Task statement
Which of the lines below holds the string "with"? Copy every line that does.

[Records excerpted from a collection]
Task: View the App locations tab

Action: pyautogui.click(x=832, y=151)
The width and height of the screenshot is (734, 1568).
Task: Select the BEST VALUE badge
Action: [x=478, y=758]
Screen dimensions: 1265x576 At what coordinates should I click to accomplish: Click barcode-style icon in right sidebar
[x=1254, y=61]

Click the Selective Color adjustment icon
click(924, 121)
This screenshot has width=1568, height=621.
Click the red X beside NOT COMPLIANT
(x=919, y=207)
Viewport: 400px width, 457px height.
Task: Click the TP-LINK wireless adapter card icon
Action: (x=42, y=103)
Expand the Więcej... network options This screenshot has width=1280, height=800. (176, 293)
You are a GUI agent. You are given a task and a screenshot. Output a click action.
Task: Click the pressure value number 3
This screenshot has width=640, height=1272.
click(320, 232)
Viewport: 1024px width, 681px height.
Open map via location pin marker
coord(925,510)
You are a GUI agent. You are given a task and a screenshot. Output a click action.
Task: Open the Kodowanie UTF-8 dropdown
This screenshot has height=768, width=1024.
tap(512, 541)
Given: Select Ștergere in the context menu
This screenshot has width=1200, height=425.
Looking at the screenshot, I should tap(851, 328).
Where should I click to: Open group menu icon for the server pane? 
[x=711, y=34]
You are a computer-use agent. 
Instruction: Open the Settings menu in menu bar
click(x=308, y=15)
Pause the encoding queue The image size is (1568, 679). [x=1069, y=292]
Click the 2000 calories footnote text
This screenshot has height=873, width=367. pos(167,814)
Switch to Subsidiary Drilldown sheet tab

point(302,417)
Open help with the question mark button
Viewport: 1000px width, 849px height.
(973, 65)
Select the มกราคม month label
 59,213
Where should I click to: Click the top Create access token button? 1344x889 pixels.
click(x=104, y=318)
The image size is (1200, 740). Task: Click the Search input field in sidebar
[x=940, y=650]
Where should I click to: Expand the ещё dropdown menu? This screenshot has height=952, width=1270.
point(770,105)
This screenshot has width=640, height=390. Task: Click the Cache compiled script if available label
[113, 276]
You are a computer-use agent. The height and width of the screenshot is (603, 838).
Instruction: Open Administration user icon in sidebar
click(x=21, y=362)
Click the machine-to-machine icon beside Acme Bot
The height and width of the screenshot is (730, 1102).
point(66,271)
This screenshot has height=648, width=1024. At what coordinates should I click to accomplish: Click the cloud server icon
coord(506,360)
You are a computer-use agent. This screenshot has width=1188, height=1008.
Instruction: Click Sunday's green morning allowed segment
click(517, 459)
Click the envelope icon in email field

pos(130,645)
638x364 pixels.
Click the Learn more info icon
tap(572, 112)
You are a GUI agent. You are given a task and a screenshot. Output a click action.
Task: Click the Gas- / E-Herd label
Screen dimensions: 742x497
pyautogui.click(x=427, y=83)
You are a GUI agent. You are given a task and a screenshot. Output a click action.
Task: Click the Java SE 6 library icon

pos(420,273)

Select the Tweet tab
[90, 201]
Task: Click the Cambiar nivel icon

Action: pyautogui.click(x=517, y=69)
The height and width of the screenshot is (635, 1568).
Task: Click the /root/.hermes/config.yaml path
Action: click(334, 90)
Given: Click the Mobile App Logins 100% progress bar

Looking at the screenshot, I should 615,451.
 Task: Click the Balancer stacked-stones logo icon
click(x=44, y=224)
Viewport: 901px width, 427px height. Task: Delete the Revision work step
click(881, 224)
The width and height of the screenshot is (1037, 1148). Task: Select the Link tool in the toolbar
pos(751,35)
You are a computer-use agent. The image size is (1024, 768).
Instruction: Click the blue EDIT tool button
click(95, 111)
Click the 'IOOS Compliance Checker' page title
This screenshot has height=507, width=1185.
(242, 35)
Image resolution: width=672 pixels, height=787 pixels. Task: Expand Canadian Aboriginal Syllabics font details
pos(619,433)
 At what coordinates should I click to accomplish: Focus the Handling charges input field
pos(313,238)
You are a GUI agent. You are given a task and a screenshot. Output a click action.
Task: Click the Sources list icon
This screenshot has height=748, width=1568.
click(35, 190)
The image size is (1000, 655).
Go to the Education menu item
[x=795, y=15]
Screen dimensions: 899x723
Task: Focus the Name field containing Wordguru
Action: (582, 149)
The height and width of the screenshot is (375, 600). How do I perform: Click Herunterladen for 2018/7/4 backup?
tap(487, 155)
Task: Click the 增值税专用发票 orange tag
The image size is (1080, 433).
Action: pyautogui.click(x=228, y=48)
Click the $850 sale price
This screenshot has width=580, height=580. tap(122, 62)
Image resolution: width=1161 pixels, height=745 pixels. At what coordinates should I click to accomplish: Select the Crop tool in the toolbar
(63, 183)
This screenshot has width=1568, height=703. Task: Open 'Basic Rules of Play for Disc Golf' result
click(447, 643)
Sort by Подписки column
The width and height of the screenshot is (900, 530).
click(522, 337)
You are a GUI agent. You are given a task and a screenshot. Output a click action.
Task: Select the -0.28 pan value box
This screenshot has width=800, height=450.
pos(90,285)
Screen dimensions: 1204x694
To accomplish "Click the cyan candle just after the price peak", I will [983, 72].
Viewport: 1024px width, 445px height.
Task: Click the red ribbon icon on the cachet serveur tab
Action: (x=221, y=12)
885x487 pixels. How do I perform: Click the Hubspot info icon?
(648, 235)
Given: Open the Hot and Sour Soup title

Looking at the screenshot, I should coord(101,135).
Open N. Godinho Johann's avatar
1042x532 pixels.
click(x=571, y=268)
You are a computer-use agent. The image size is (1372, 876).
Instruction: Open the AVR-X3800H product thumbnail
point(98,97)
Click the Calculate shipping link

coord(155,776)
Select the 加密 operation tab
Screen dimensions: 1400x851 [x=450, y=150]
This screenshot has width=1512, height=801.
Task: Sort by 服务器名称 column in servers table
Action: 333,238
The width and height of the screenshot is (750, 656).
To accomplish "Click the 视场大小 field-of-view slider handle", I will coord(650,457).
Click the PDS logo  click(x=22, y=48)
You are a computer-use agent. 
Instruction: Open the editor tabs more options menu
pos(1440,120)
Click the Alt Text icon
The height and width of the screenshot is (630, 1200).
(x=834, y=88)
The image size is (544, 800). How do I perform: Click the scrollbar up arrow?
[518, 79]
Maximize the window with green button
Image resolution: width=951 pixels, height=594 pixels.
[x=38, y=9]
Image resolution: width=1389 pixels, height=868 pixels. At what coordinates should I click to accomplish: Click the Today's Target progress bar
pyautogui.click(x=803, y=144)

Exercise solution
Open help with the question mark button
Maximize the window with green button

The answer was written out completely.